¿Qué es el aparejo ortodóntico?
Los frenos ortodónticos externos, conocidos comúnmente como headgear, son dispositivos diseñados para guiar el crecimiento de la mandíbula y la alineación de los dientes en los niños. Su objetivo es corregir maloclusiones como el sobrejet, la sobremordida y la mordida cruzada, que pueden afectar la función masticatoria, la pronunciación y la autoestima. Este texto explica qué es, qué tipos existen, cómo se utilizan, qué beneficios y riesgos conllevan, y qué cuidados y estrategias pueden facilitar el curso del tratamiento.
Propósito y funcionamiento
El headgear ortodóntico funciona ejerciendo una presión suave y sostenida sobre los dientes y el maxilar para influir en el desarrollo óseo. Al actuar sobre la estructura en formación, ayuda a alinear los huesos de la cara con el posicionamiento de los dientes permanentes. Este tipo de tratamiento es especialmente útil cuando la maloclusión se debe, en parte, al crecimiento descoordinado de la mandíbula y al anclaje dental que no se puede corregir solo con bráques o alineadores interiores.
Con el headgear se buscan correcciones en varios patrones de mordida. En concreto, puede ayudar a resolver:
- Overjet (mandíbula superior que sobresale o dientes frontales superiores que se proyectan sobre los inferiores de forma excesiva).
- Overbite (superposición excesiva de los dientes superiores sobre los inferiores).
- Underbite (dientes inferiores que sobresalen por delante de los superiores).
Tipos de freno ortodóntico externo
Existen principalmente dos modelos utilizados para corregir problemas de mordida en combinación con otros tratamientos ortodónticos, y cada uno se adapta a las necesidades específicas de crecimiento dental y de la estructura facial. Los dispositivos pueden emplearse con o sin la ayuda de brackets, según el plan de tratamiento.
- Freno cervical: Este tipo de freno se aplica a la parte posterior de los dientes superiores y se conecta a una barra o aro que rodea el cuello mediante una correa o cabestrillo. La presión que genera ayuda a contener el crecimiento del maxilar superior, favoreciendo un reposicionamiento relativo respecto a la mandíbula inferior.
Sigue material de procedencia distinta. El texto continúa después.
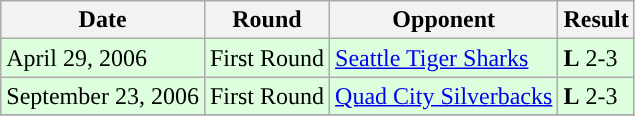
Date (103, 20)
Seattle Tiger Sharks (444, 58)
Opponent (444, 20)
Result (596, 20)
April 29, 2006 (103, 58)
September 23, 2006 (103, 96)
Quad City Silverbacks (444, 96)
Round (266, 20)
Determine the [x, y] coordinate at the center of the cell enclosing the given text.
Es útil para corregir un overjet o un overbite cuando el maxilar superior tiende a avanzar demasiado.
- Freno de alto tiraje: Similar al cervical, pero con una configuración que incluye dos tiras o correas: una que se ubica en la parte posterior de la cabeza y otra que se sitúa en la parte superior. Este diseño facilita una acción de tracción más dirigida hacia atrás y hacia arriba del maxilar superior, asistiendo a corregir tanto el overjet como el overbite cuando es necesario. Puede ser especialmente útil en niños con crecimiento facial activo.
- Freno de tracción inversa: Este freno está orientado a corregir una mordida cruzada o underbite mediante la tracción del maxilar superior hacia delante. Generalmente consta de un marco vertical colocado delante de la cara, sostenido por un pabellón frontal y una copa en la barbilla. Un alambre o armazón que se ajusta a los dientes superiores posteriores se extiende desde el marco para desplazar el maxilar superior hacia adelante. Este tipo se usa cuando la mandíbula inferior ha crecido de forma desproporcionada respecto a la superior.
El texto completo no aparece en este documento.